• **THE RECORDS**
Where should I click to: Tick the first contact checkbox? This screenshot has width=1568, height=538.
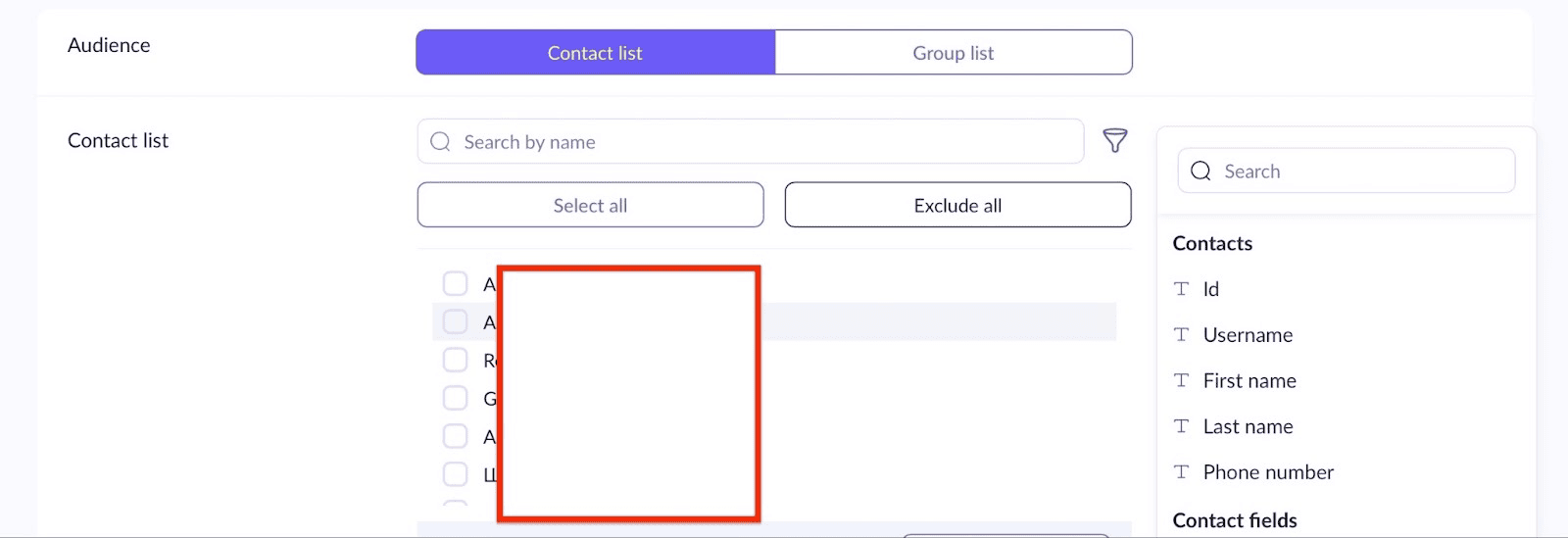[456, 284]
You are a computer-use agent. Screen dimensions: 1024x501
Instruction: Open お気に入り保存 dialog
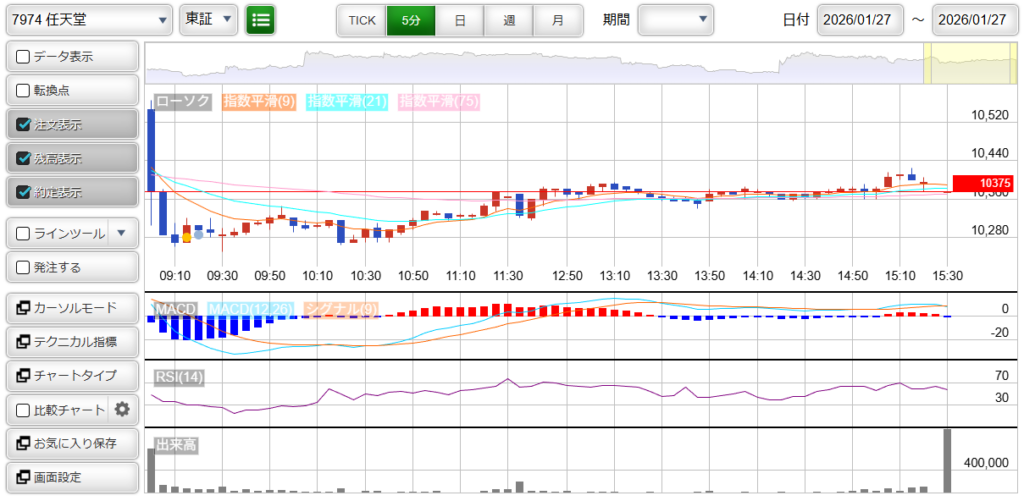tap(71, 443)
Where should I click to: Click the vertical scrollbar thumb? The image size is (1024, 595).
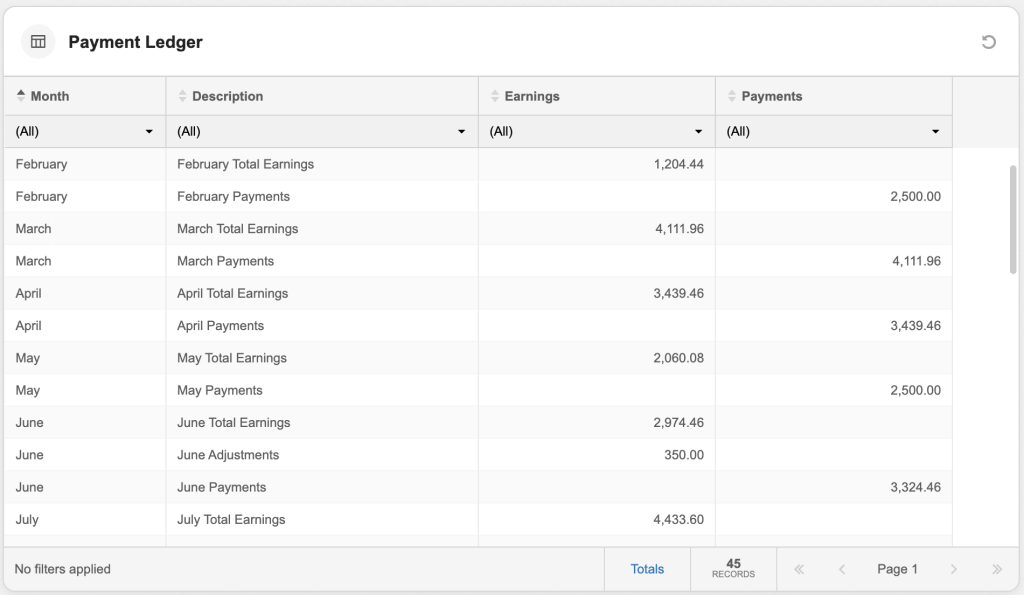pyautogui.click(x=1013, y=219)
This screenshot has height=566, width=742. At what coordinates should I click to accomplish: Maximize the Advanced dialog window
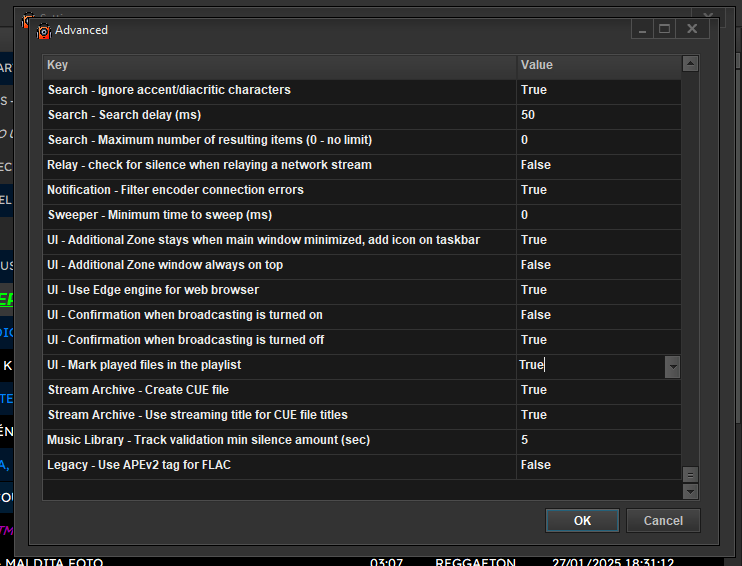664,30
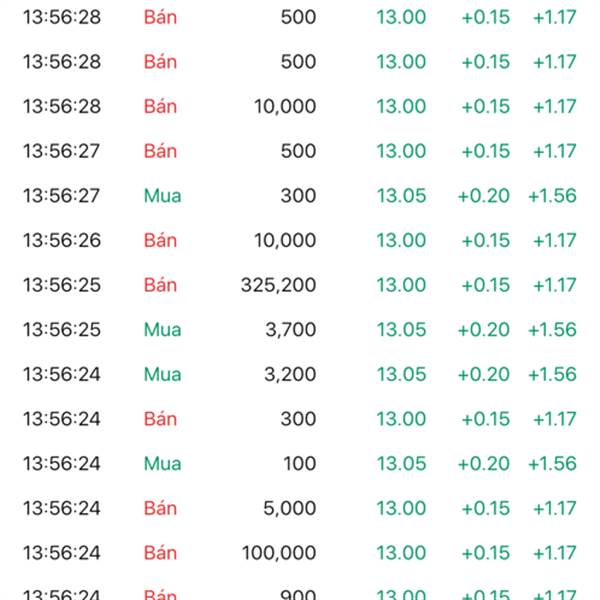Select the 5,000 volume Bán trade

pos(300,508)

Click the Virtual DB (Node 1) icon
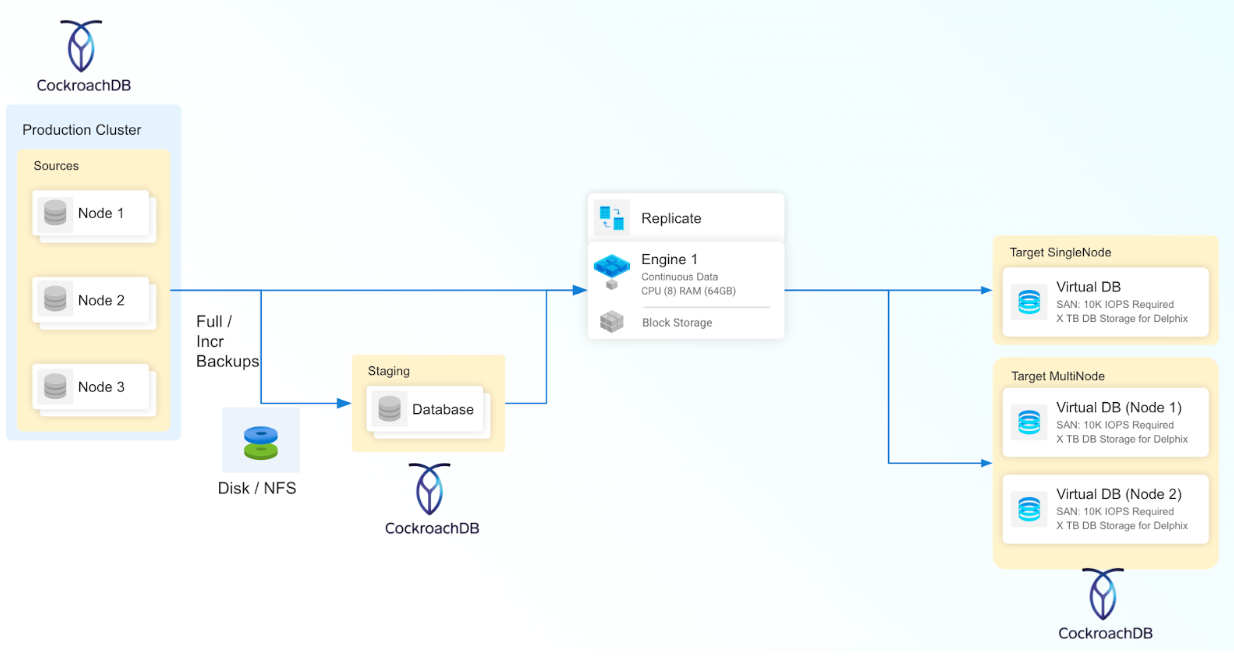click(1029, 423)
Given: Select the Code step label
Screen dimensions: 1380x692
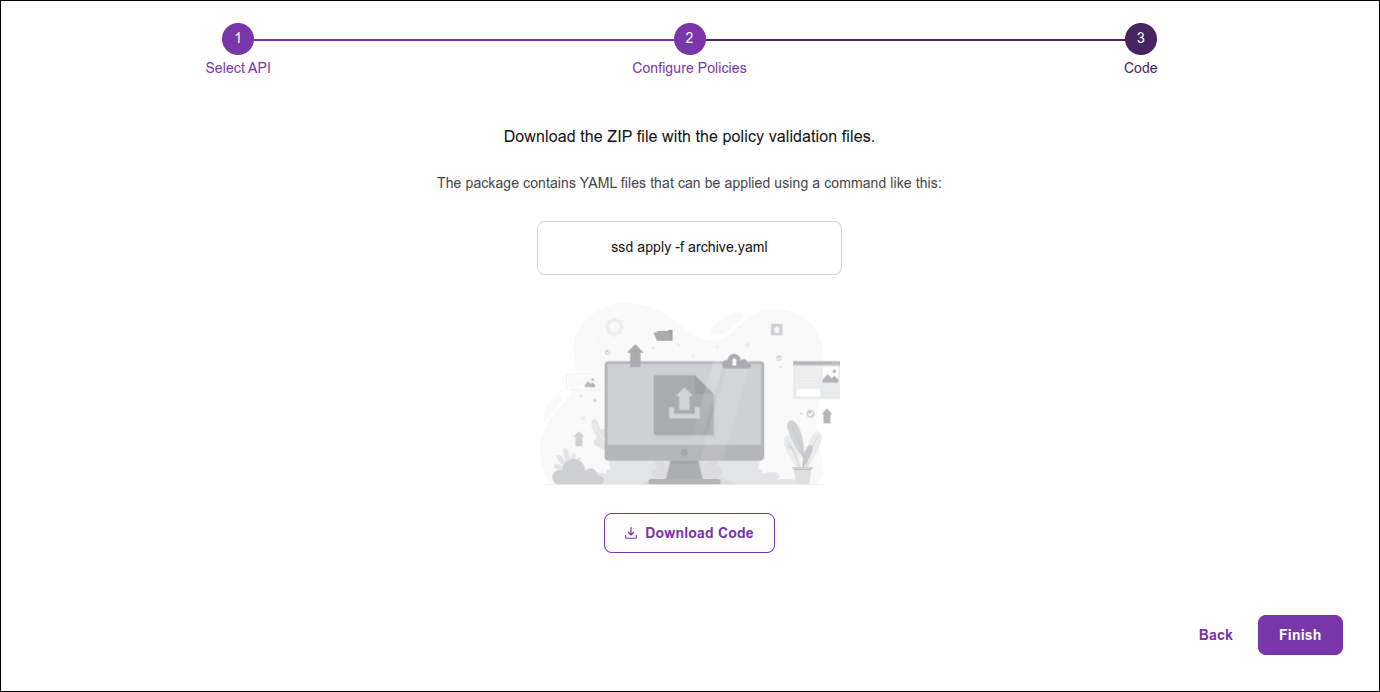Looking at the screenshot, I should coord(1140,68).
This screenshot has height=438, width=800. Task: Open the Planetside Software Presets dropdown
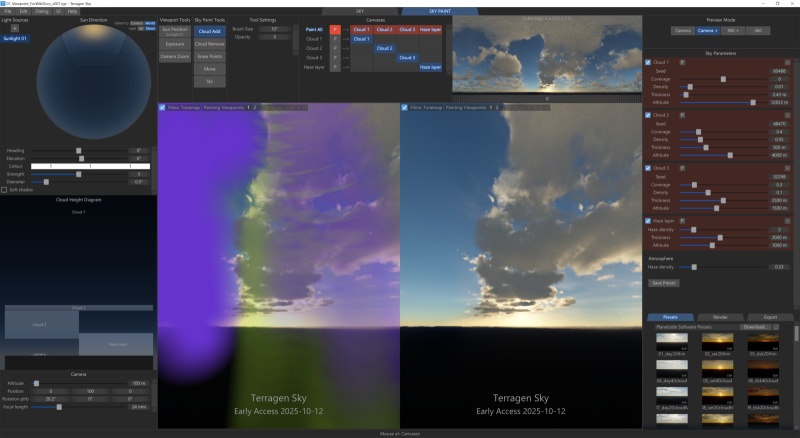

• **TASK DIRECTIONS**
Will you set down the records word for word while leaving out every picture?

• **EXERCISE ANSWER**
Where should I click to: Tick the first contact checkbox? This screenshot has width=1568, height=538.
[456, 284]
You are a computer-use agent. Screen dimensions: 1024x501
Instruction: Open お気に入り保存 dialog
tap(71, 443)
Where should I click to: Click the vertical scrollbar thumb? The image size is (1024, 595).
pyautogui.click(x=1013, y=219)
This screenshot has height=566, width=742. At what coordinates should I click to accomplish: Maximize the Advanced dialog window
664,30
Select the 5,000 volume Bán trade

pos(300,508)

Click the Virtual DB (Node 1) icon
click(1029, 423)
Given: Select the Code step label
Screen dimensions: 1380x692
Looking at the screenshot, I should coord(1140,68).
This screenshot has height=438, width=800. Task: Open the Planetside Software Presets dropdown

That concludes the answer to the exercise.